■ Information given ■
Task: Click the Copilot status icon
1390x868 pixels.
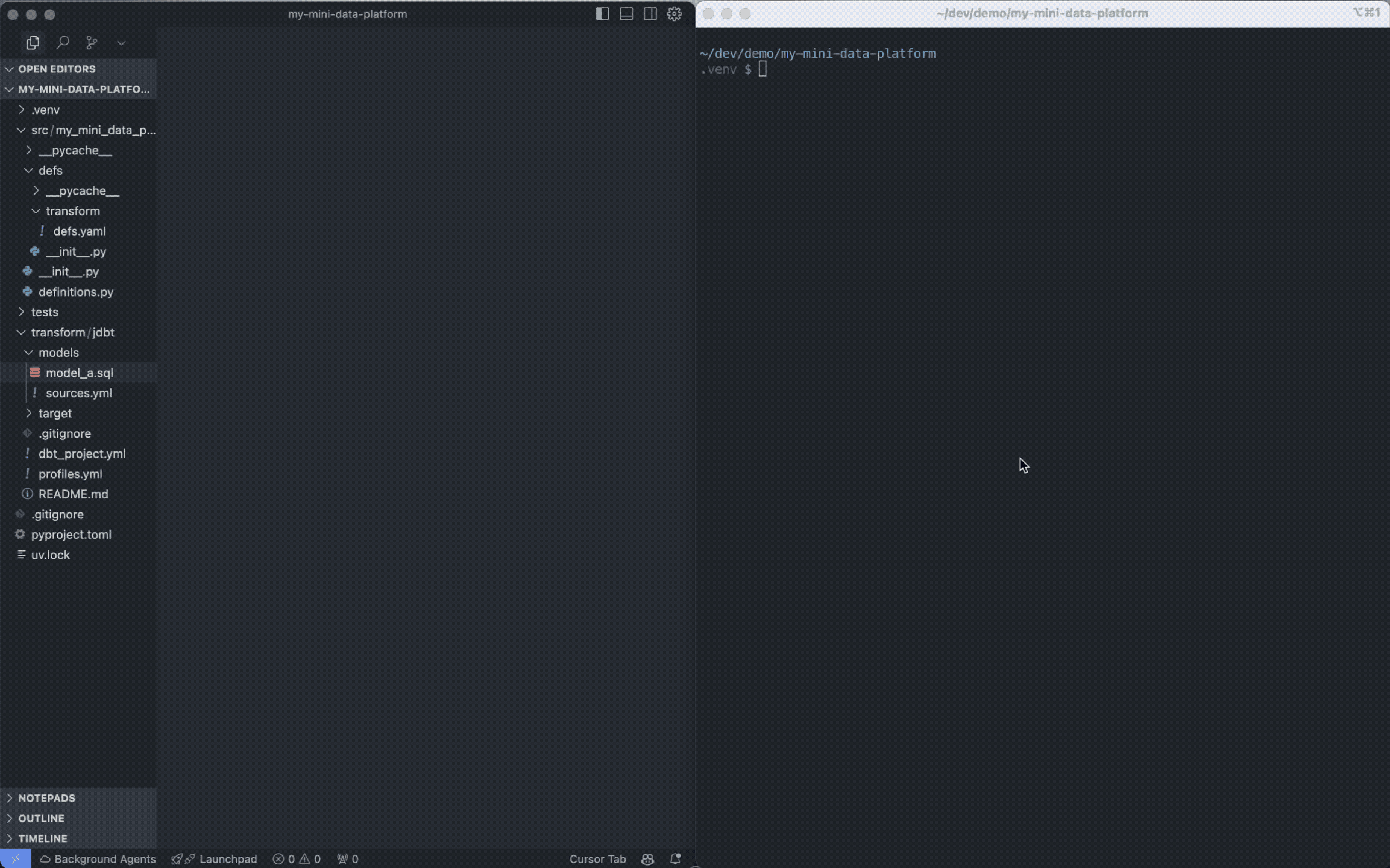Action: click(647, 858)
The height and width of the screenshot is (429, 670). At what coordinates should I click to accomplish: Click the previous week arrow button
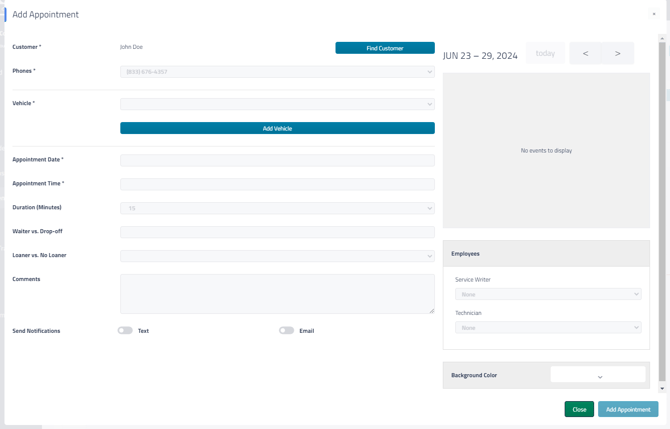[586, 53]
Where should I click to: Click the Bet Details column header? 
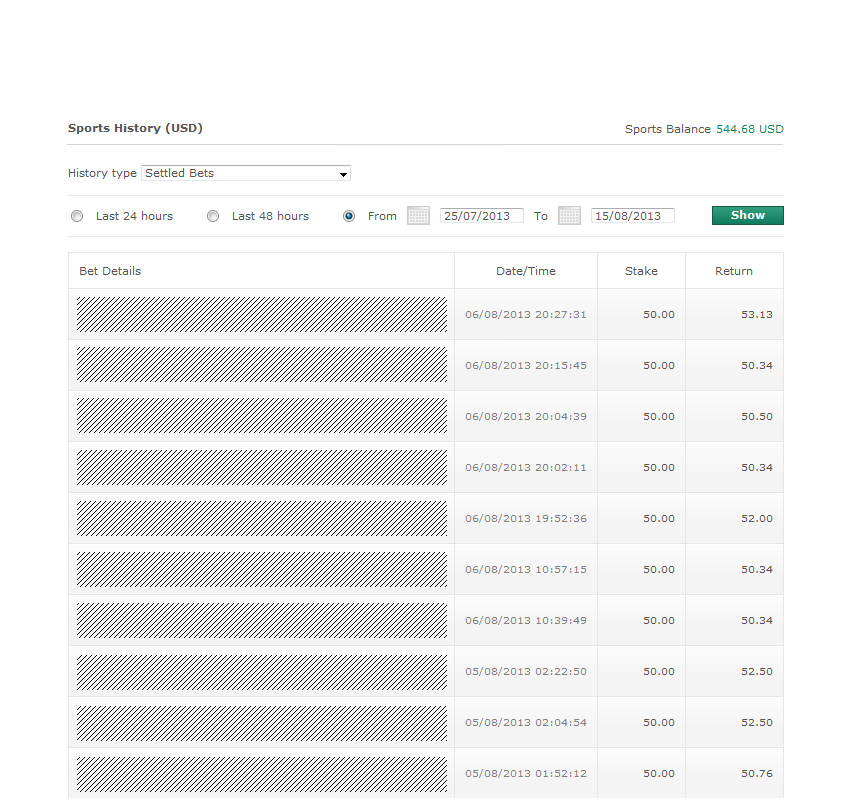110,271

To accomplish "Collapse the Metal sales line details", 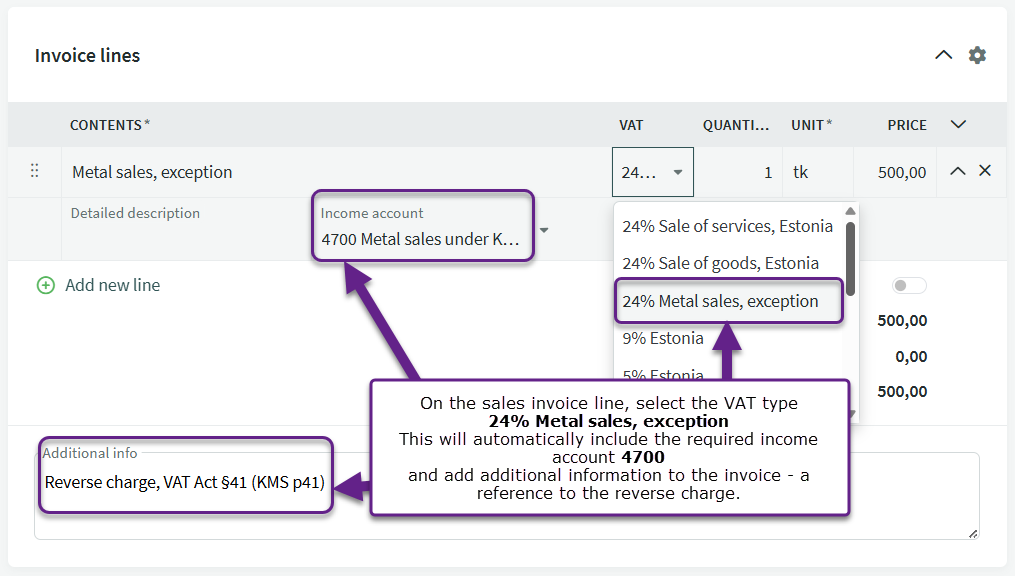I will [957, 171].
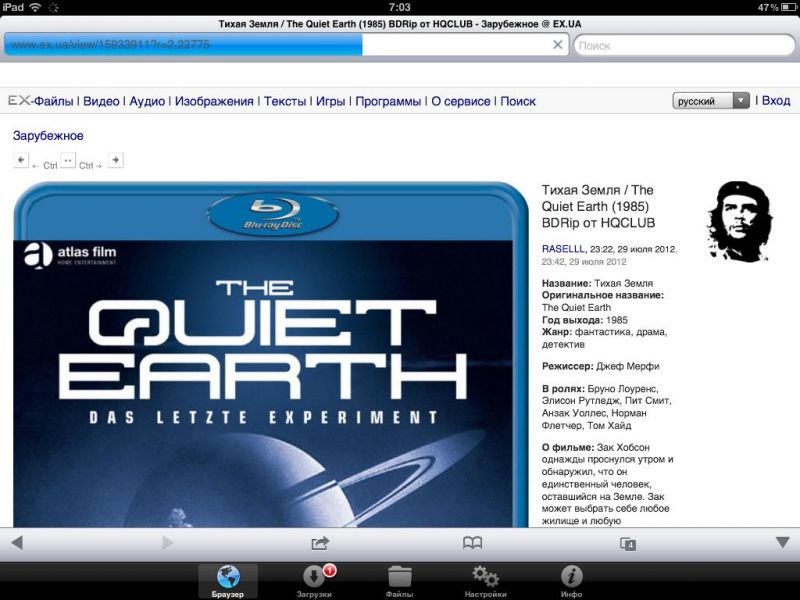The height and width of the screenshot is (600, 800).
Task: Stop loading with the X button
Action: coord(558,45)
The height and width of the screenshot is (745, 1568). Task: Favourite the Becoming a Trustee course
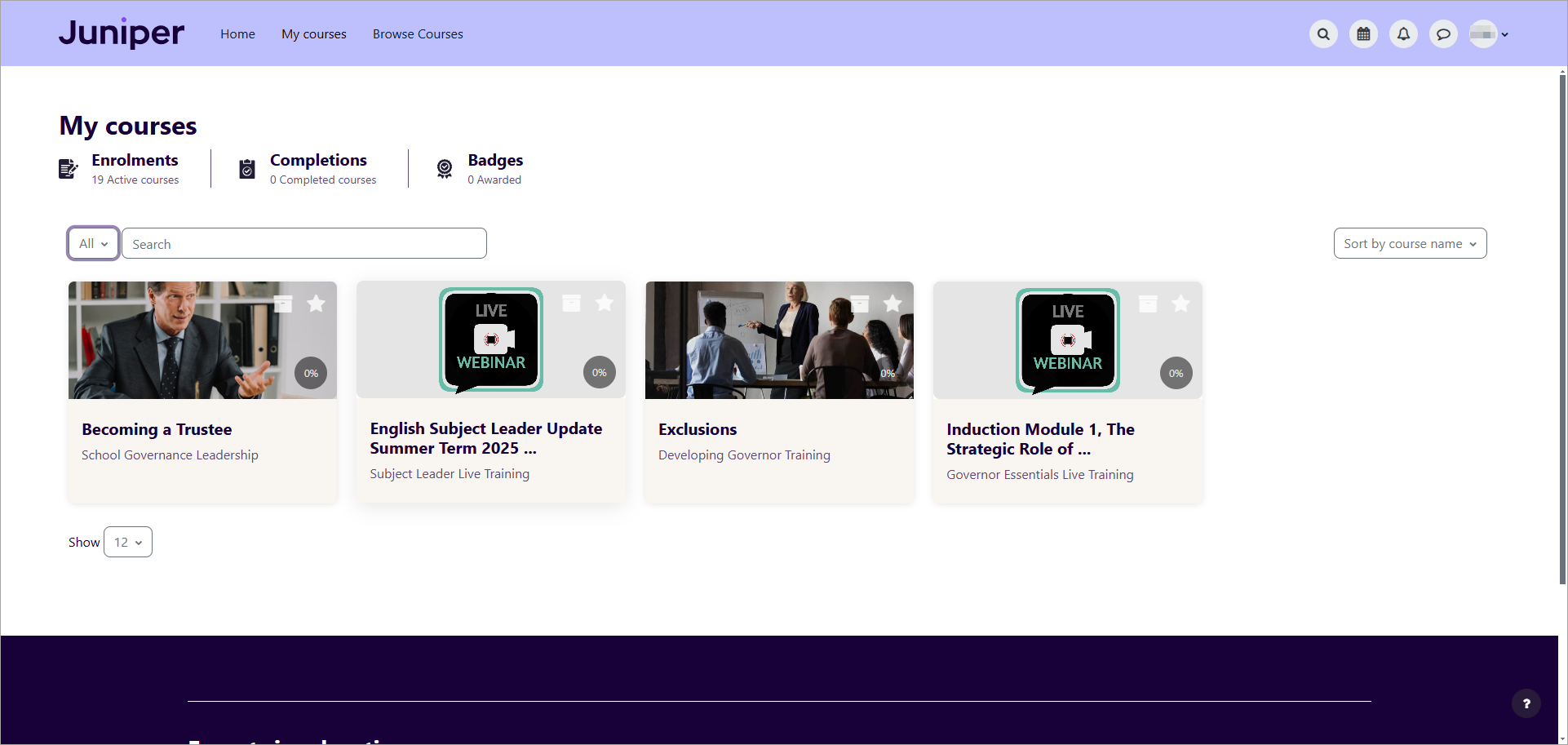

■ Problem description ■
Gather every line of the material above that contains the string "button", matching case exactly.

■ Completed exercise ■
The height and width of the screenshot is (429, 670). At what coordinates should I click to accomplish: Click the previous week arrow button
Task: Stop loading with the X button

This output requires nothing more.